Tuesday, January 1, 2019

My Eclipse Award Ballot

I thought I’d share with you all my Eclipse Award Ballot.

Who am I kidding, Vladimr Putin has a better chance of getting an Eclipse Ballot. Hell, I don’t even know all the categories.

But since I see everyone voting and I feel left out, here are my votes for the various categories I think are categories.

Jason Beem
King of All Horse Racing Media Award

The nominees: Shades, Hoosier Buddy, Jason Beem

My Vote: Jason Beem. The man writes books, has a podcast and does that goofy awards show thing. On the side he is the voice (for two weeks or so) of Gulfstream Park West at Calder Racetrack. Hands down, easy winner.

Best Marketing Crew

The nominees: NYRA, the people who put their pick 4 tickets up on TVG, Garett Skiba and Inside the Pylons (the duo who market the Jockey 7 bet)

My Vote: ITP and Skiba. They’re so good, when I forget to take a jockey 7 bet, I sit and stare aimlessly and without hope, wondering what kind of terrible man I’ve become.

Top Two Year Old

The nominees: A Baffert horse, A horse soon to be moved to Baffert, Instagrand

My Vote: Instagrand.

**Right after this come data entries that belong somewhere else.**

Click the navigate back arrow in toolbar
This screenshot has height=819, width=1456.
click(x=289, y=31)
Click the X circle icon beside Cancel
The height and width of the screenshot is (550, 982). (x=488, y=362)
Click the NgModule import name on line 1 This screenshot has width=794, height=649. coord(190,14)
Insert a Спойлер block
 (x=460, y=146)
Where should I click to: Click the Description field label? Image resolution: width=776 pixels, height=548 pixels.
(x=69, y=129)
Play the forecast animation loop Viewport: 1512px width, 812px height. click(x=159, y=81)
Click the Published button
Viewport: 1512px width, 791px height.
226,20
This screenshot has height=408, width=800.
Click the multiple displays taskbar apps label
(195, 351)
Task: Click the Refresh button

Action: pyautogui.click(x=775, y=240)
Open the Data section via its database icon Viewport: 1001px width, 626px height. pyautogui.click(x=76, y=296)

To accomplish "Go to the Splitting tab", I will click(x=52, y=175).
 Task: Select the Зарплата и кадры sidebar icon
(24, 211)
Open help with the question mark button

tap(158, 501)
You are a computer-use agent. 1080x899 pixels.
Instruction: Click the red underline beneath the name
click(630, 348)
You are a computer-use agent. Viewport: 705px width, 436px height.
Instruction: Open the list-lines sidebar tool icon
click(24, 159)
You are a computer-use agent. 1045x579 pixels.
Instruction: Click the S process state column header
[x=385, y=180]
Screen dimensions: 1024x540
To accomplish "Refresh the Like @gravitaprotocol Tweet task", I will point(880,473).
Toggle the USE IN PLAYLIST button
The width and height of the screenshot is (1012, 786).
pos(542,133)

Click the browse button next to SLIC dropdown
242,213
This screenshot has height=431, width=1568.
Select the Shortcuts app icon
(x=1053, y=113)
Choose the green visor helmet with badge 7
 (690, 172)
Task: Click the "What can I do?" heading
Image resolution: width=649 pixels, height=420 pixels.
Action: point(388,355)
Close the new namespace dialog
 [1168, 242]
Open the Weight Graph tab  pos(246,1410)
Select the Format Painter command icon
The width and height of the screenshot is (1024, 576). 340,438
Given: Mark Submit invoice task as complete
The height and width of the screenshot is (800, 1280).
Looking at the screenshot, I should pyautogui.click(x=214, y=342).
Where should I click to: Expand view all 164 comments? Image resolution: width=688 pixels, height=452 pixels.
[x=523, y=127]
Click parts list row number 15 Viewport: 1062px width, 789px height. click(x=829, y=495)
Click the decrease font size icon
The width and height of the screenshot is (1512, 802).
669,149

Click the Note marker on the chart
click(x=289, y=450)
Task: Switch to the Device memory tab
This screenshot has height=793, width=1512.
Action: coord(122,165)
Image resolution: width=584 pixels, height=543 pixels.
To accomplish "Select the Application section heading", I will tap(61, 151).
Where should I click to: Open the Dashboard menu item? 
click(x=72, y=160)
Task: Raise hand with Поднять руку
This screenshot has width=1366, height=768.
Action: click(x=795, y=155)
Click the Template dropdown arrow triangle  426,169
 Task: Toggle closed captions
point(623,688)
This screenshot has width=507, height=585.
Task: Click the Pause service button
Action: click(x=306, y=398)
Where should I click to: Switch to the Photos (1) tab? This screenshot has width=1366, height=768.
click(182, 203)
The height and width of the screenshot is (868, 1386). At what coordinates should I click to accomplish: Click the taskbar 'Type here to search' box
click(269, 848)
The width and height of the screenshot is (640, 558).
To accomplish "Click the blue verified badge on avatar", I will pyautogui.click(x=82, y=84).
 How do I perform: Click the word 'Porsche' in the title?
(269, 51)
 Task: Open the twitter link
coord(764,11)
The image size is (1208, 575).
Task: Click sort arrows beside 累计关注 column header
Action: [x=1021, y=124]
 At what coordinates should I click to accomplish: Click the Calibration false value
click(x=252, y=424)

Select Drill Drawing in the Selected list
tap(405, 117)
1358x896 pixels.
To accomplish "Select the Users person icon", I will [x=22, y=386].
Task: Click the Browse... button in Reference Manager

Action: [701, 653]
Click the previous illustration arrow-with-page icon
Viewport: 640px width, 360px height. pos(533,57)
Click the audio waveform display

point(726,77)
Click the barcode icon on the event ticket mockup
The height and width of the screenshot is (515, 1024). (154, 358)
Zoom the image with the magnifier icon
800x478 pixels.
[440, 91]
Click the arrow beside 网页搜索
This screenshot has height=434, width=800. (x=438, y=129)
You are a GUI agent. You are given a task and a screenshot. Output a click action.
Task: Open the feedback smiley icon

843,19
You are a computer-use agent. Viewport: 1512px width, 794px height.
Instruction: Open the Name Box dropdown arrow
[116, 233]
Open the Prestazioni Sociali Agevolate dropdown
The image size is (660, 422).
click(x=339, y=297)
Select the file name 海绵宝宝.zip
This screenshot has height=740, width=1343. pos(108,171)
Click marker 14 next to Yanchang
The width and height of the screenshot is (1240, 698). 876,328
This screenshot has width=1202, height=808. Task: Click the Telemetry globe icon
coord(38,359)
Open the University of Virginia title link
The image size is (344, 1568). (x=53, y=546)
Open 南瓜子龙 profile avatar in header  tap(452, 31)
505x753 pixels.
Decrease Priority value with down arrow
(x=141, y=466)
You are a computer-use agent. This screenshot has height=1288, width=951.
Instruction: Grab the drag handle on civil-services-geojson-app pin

When the owner said he wasn’t going to race in the Juvy, everyone on social media lost their mind. That horse had serious power.

The Mattress Mack ‘What Track Gave the Most Back to Bettors Award’

The nominees:

Top Older Male

The nominees: Accelerate, a bunch of other horses who raced Accelerate that no one has ever heard of

My Vote: Accelerate. His stretch battles with horses no one has ever heard of were epic.

Top Older Female

I marked Zenyatta, just like I do every year, to piss off Carly Kaiser.

Bettor of the Year

It's gotta be Sea Bass, because holy crap he looks the part.



Top Horse Racing Blog (maximum 8 posts since June)

I voted for myself.

The “Will the Roulette Wager Catch On” Award

I voted no.

And the big one, Horse of the Year.

The nominees: Justify, Accelerate

I struggled with this one. Then I thought of it, like I often do, with pure logic and reason.

For years – many years -  I heard how tough it was to win a Triple Crown. I remember how that sage and wise Wilford Brimley looking fellow talked about how it was impossible, like trying to kill James Bond. I think back to the many people wanting to add time between the races because horses bred to run could not run in such a short period of time (even though we watch Winx do it regularly).

Plus, Apollo. I mean, that’s a curse way worse than when the voodoo people on the other side of the island made a doll that turned Gilligan into a crazed lunatic.

Short answer: I totally buy into this narrative.

So, I said to myself, “Pocket, there was that guy who climbed Mount Everest, and when he hit the summit, he drank a pint of vodka. Then he headed back down, and when he reached the bottom he said ‘no one has done this twice in one day’ so he went back up. He summited, with ease, then when he was on the way down he saved a half dozen mountain climbers from sure death. When the amazing climber reached the bottom, people – people who gathered when they heard of this heroic feat - threw flowers, and hundreds of Sherpas gave him a standing ovation because they never saw or heard of anything like this in their cultural history.”

And then, at the year end mountain climber ball, he comes second in the voting for Mountain Climber of the Year.

I can’t let that happen. Not on my watch. Not with this fake Eclipse Award ballot. I voted for Justify.

Enjoy the Eclipse Awards everyone. If you’re going, the price is $425 for a ticket, or for you horseplayers, that’s $200 win place and a $25 jockey 7 bet.